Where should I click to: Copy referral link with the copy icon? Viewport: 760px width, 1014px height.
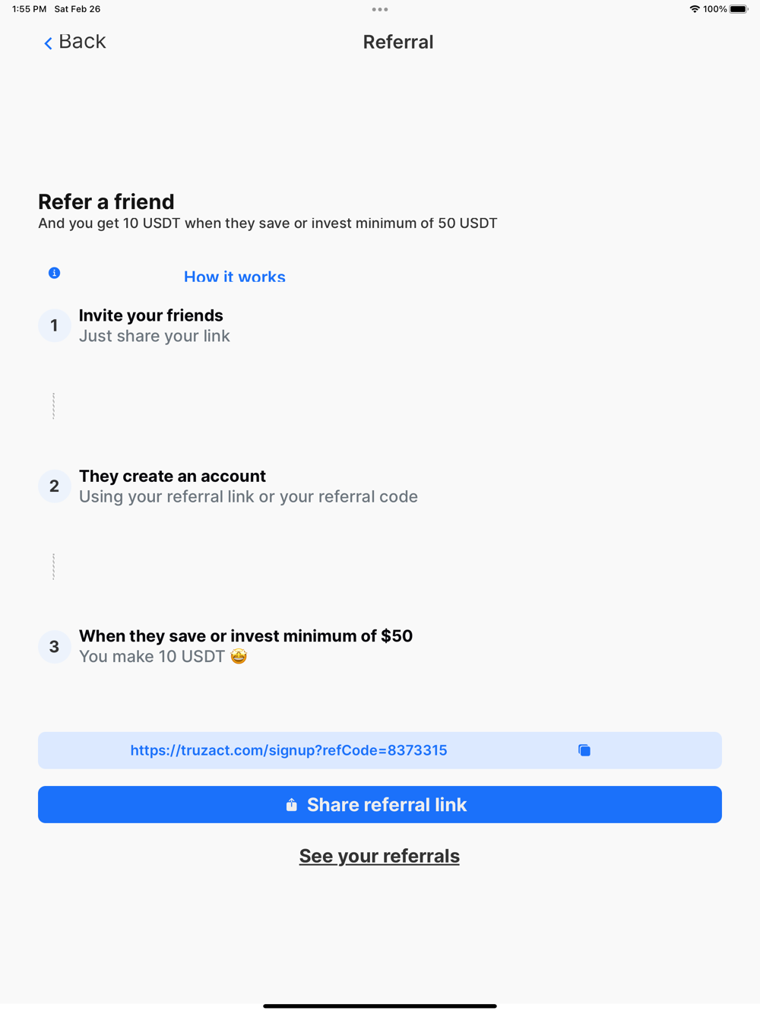[584, 750]
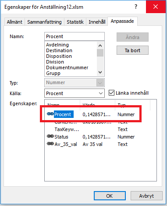Show the Innehåll tab

(97, 22)
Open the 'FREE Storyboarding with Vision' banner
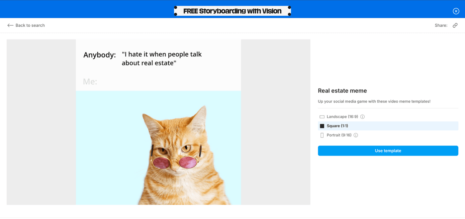The width and height of the screenshot is (465, 219). (232, 11)
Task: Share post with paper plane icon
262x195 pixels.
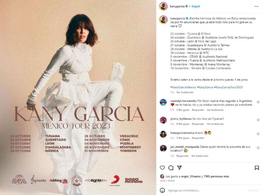Action: (x=179, y=168)
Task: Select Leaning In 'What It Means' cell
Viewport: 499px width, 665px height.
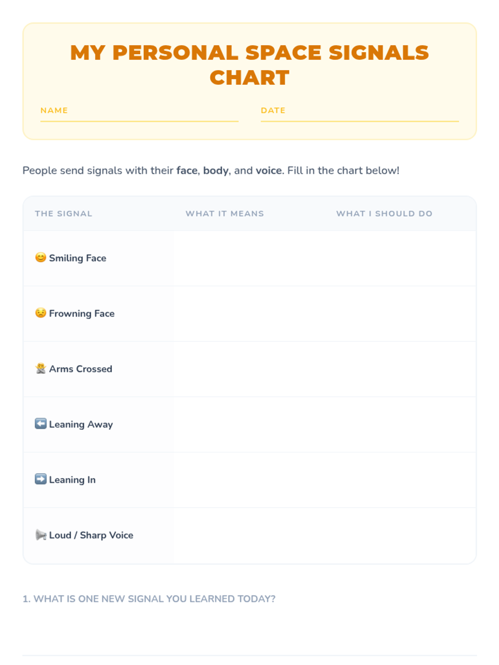Action: tap(250, 480)
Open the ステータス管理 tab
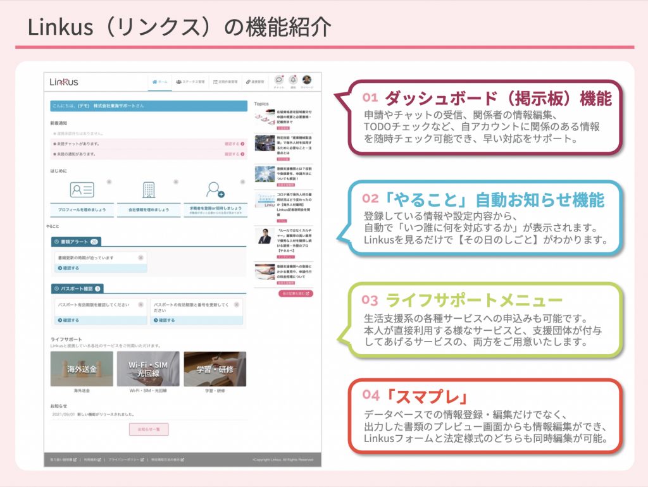 pos(190,82)
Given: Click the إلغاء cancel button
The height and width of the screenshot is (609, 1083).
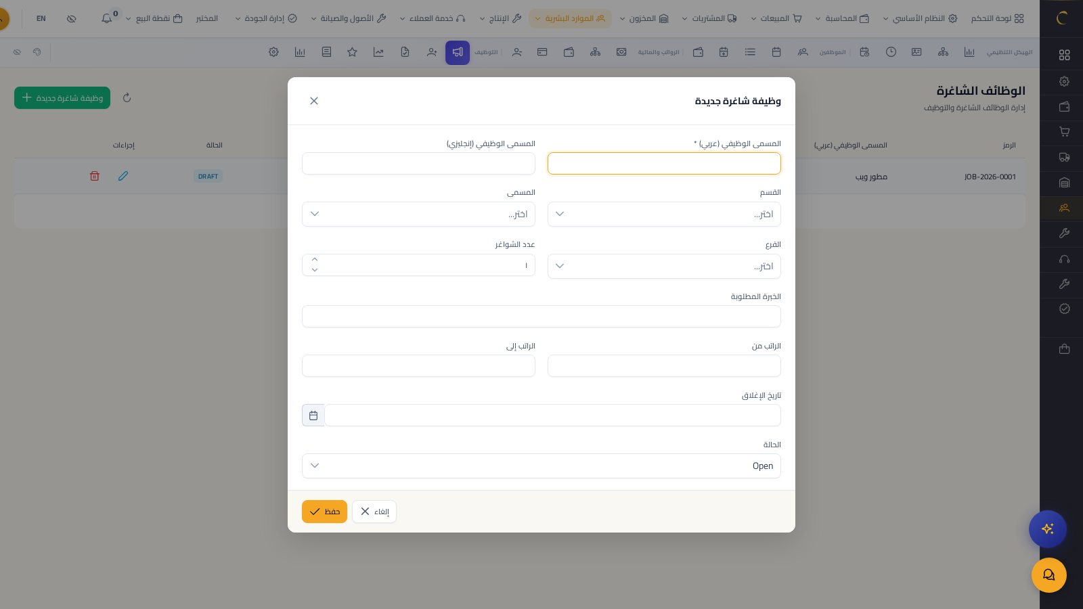Looking at the screenshot, I should (x=374, y=512).
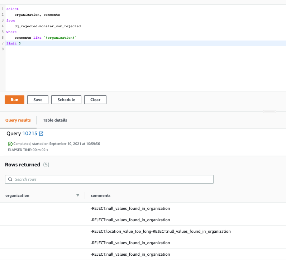Clear the query editor
The width and height of the screenshot is (286, 260).
pyautogui.click(x=95, y=100)
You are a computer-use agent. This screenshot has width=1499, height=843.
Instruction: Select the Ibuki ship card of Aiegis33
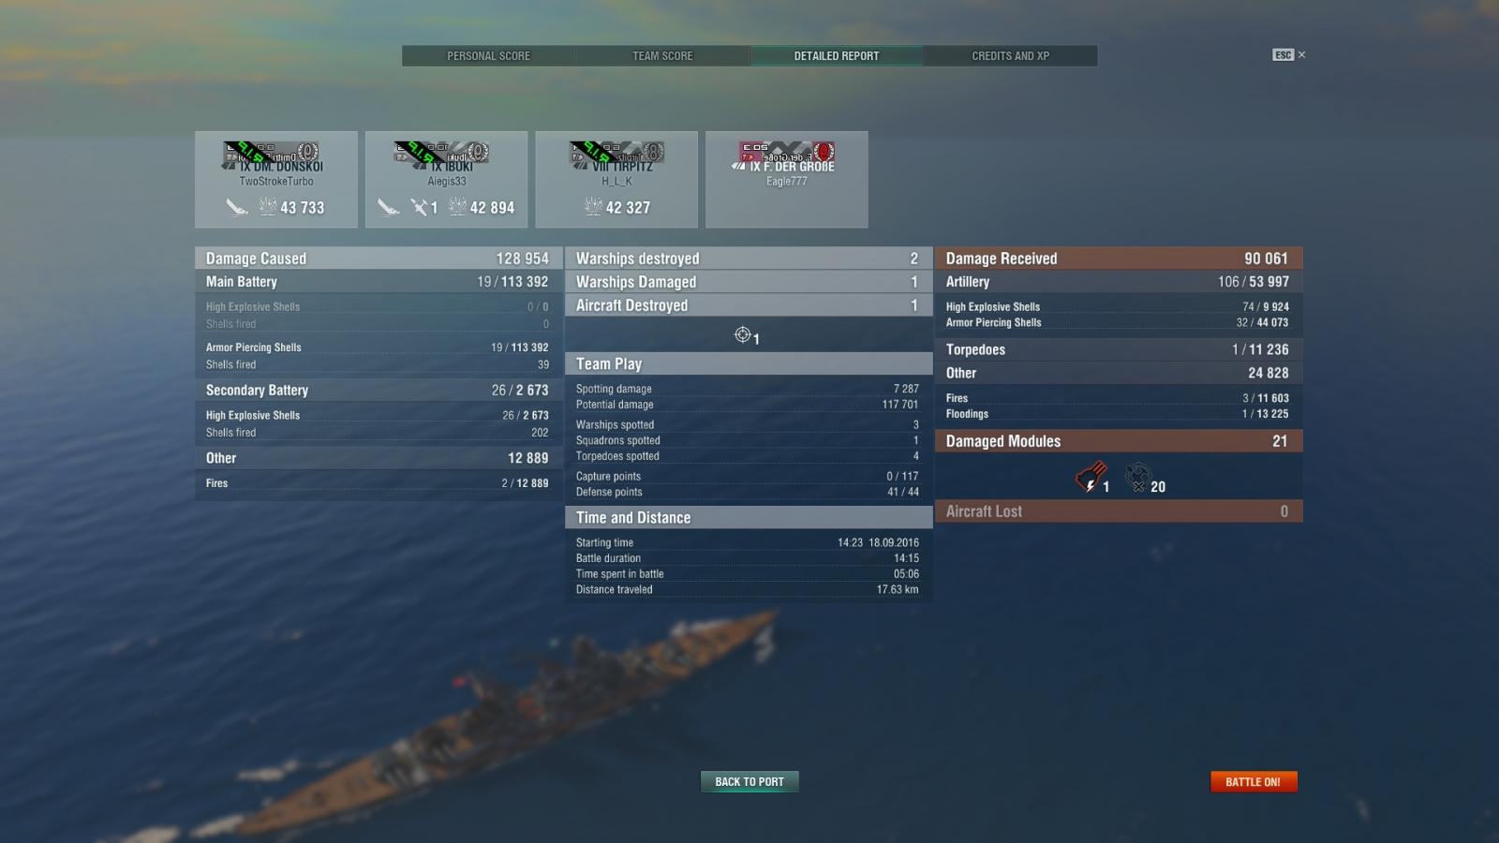(x=447, y=180)
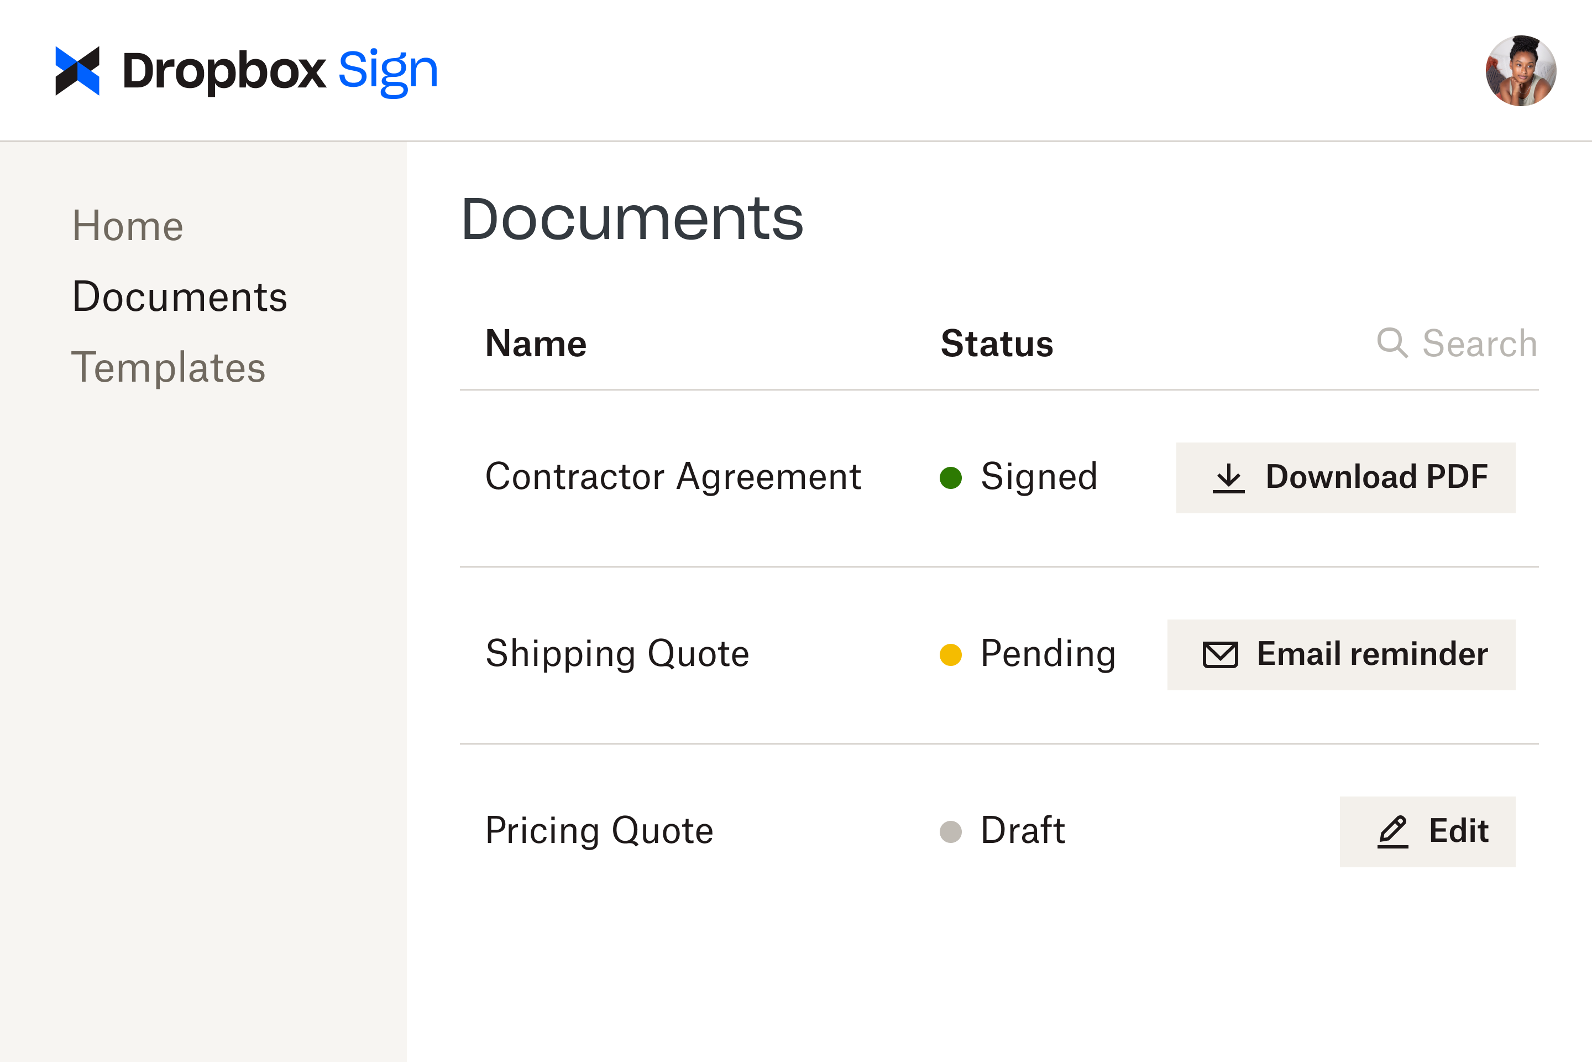Click the envelope icon on Email reminder button
Image resolution: width=1592 pixels, height=1062 pixels.
[1220, 654]
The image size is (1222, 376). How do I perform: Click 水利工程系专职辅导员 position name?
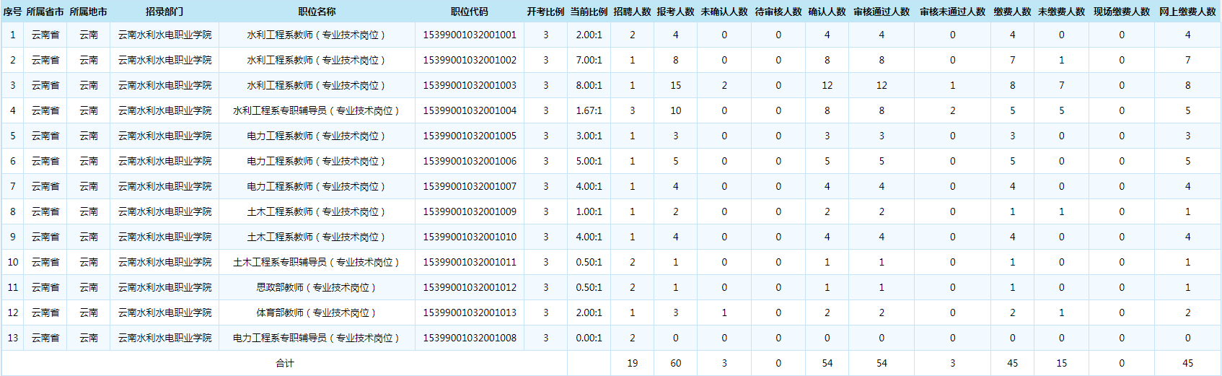pyautogui.click(x=317, y=110)
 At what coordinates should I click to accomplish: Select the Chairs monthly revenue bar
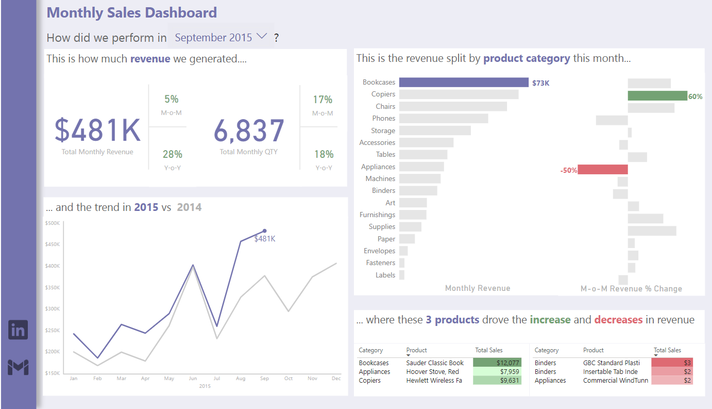452,106
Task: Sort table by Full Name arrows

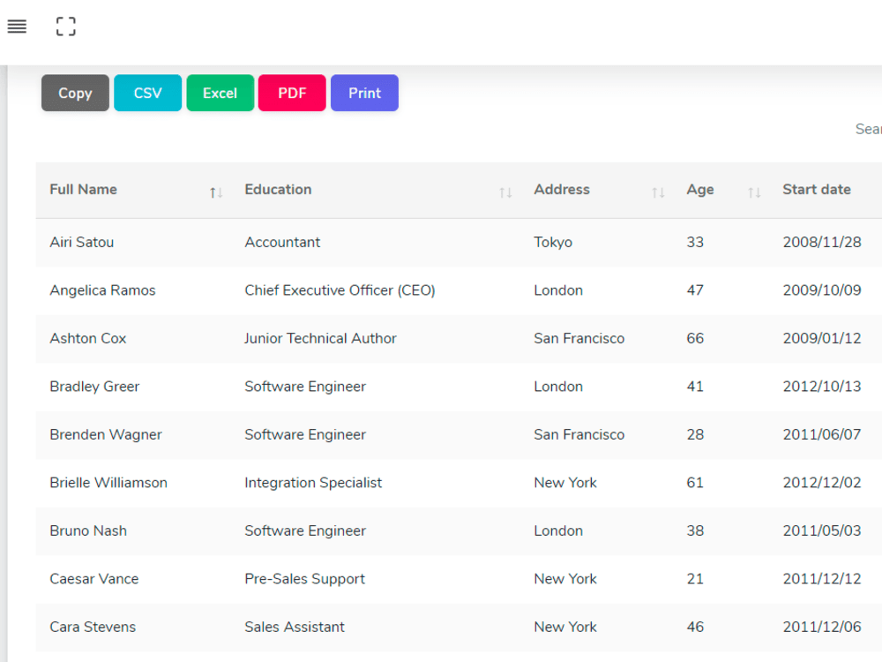Action: coord(216,193)
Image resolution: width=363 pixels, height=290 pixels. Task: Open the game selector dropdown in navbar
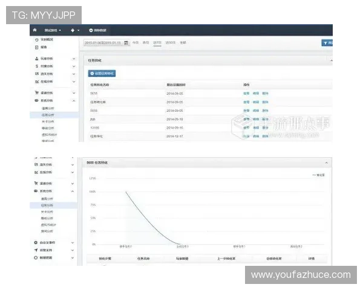pos(53,30)
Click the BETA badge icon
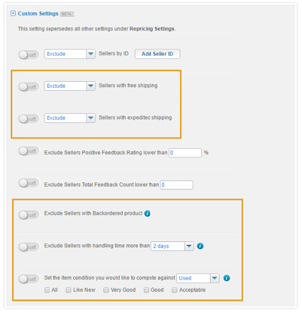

══════════

- What you need to do -
Pictures stay out of the copy, while everything else in the records above goes in exactly as written.

- Answer area -
Where should I click to: Copy referral link with the copy icon? Viewport: 760px width, 1014px height.
[584, 750]
Show the Innehåll tab

(97, 22)
Open the 'FREE Storyboarding with Vision' banner
The width and height of the screenshot is (465, 219). (232, 11)
Task: Share post with paper plane icon
262x195 pixels.
Action: (x=179, y=168)
Task: Select Leaning In 'What It Means' cell
Viewport: 499px width, 665px height.
Action: tap(250, 480)
Open the ステータス管理 tab
 pos(190,82)
Given: Click the إلغاء cancel button
The height and width of the screenshot is (609, 1083).
Looking at the screenshot, I should (x=374, y=512).
Clear the query editor
The width and height of the screenshot is (286, 260).
pyautogui.click(x=95, y=100)
You are a computer-use agent. This screenshot has width=1499, height=843.
Instruction: Select the Ibuki ship card of Aiegis33
(x=447, y=180)
Click the envelope icon on Email reminder button
Image resolution: width=1592 pixels, height=1062 pixels.
[1220, 654]
The image size is (1222, 376). How do I perform: Click 水利工程系专职辅导员 position name?
pyautogui.click(x=317, y=110)
 At what coordinates should I click to accomplish: Select the Chairs monthly revenue bar
452,106
Task: Sort table by Full Name arrows

Action: coord(216,193)
Image resolution: width=363 pixels, height=290 pixels. Task: Open the game selector dropdown in navbar
pos(53,30)
Click the BETA badge icon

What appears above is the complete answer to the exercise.